§ About this task
In this exercise, the entries below are to be transcribed exactly, line by line.

§ Data provided
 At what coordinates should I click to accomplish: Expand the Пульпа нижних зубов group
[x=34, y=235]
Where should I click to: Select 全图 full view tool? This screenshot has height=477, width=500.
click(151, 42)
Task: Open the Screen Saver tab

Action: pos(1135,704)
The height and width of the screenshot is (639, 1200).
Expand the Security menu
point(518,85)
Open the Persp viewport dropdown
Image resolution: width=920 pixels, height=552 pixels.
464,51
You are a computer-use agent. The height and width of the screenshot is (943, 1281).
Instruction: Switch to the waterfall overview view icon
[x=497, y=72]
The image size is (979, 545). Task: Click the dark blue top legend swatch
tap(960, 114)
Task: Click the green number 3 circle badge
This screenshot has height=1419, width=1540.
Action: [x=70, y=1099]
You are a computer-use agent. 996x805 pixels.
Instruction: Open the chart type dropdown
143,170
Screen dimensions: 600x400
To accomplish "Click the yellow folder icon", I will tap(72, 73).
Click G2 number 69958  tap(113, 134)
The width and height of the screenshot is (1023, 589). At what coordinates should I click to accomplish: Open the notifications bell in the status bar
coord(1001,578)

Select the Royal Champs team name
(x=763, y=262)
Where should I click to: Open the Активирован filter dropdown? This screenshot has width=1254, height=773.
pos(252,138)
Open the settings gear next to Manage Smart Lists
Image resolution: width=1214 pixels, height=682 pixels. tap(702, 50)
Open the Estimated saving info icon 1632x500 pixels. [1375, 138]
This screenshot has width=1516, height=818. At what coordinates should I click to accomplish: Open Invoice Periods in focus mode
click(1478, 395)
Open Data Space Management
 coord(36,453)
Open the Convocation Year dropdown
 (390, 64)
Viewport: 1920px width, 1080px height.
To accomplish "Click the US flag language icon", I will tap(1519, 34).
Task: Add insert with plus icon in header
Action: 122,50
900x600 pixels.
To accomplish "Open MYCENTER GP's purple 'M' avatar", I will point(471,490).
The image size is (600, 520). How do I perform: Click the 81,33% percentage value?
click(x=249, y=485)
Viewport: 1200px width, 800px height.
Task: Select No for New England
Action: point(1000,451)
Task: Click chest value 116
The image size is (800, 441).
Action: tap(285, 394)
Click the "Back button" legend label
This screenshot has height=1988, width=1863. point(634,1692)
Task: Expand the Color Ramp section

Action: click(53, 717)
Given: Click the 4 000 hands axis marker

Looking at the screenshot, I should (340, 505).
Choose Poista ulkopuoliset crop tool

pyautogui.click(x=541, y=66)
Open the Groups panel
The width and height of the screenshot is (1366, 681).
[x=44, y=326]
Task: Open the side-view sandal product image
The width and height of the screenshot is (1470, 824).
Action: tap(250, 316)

§ Answer box
 At what coordinates should I click to accomplish: Expand the Пульпа нижних зубов group
[x=34, y=235]
Where should I click to: Select 全图 full view tool? This screenshot has height=477, width=500.
click(151, 42)
Task: Open the Screen Saver tab

Action: pos(1135,704)
The height and width of the screenshot is (639, 1200).
Expand the Security menu
point(518,85)
Open the Persp viewport dropdown
Image resolution: width=920 pixels, height=552 pixels.
464,51
You are a computer-use agent. The height and width of the screenshot is (943, 1281).
Instruction: Switch to the waterfall overview view icon
[x=497, y=72]
The image size is (979, 545). Task: Click the dark blue top legend swatch
tap(960, 114)
Task: Click the green number 3 circle badge
This screenshot has height=1419, width=1540.
Action: [x=70, y=1099]
You are a computer-use agent. 996x805 pixels.
Instruction: Open the chart type dropdown
143,170
Screen dimensions: 600x400
To accomplish "Click the yellow folder icon", I will tap(72, 73).
Click G2 number 69958  tap(113, 134)
The width and height of the screenshot is (1023, 589). At what coordinates should I click to accomplish: Open the notifications bell in the status bar
coord(1001,578)

Select the Royal Champs team name
(x=763, y=262)
Where should I click to: Open the Активирован filter dropdown? This screenshot has width=1254, height=773.
pos(252,138)
Open the settings gear next to Manage Smart Lists
Image resolution: width=1214 pixels, height=682 pixels. tap(702, 50)
Open the Estimated saving info icon 1632x500 pixels. [1375, 138]
This screenshot has width=1516, height=818. At what coordinates should I click to accomplish: Open Invoice Periods in focus mode
click(1478, 395)
Open Data Space Management
 coord(36,453)
Open the Convocation Year dropdown
 (390, 64)
Viewport: 1920px width, 1080px height.
To accomplish "Click the US flag language icon", I will tap(1519, 34).
Task: Add insert with plus icon in header
Action: 122,50
900x600 pixels.
To accomplish "Open MYCENTER GP's purple 'M' avatar", I will point(471,490).
The image size is (600, 520). How do I perform: Click the 81,33% percentage value?
click(x=249, y=485)
Viewport: 1200px width, 800px height.
Task: Select No for New England
Action: point(1000,451)
Task: Click chest value 116
The image size is (800, 441).
Action: tap(285, 394)
Click the "Back button" legend label
This screenshot has height=1988, width=1863. point(634,1692)
Task: Expand the Color Ramp section

Action: click(53, 717)
Given: Click the 4 000 hands axis marker

Looking at the screenshot, I should (340, 505).
Choose Poista ulkopuoliset crop tool

pyautogui.click(x=541, y=66)
Open the Groups panel
The width and height of the screenshot is (1366, 681).
[x=44, y=326]
Task: Open the side-view sandal product image
The width and height of the screenshot is (1470, 824).
Action: tap(250, 316)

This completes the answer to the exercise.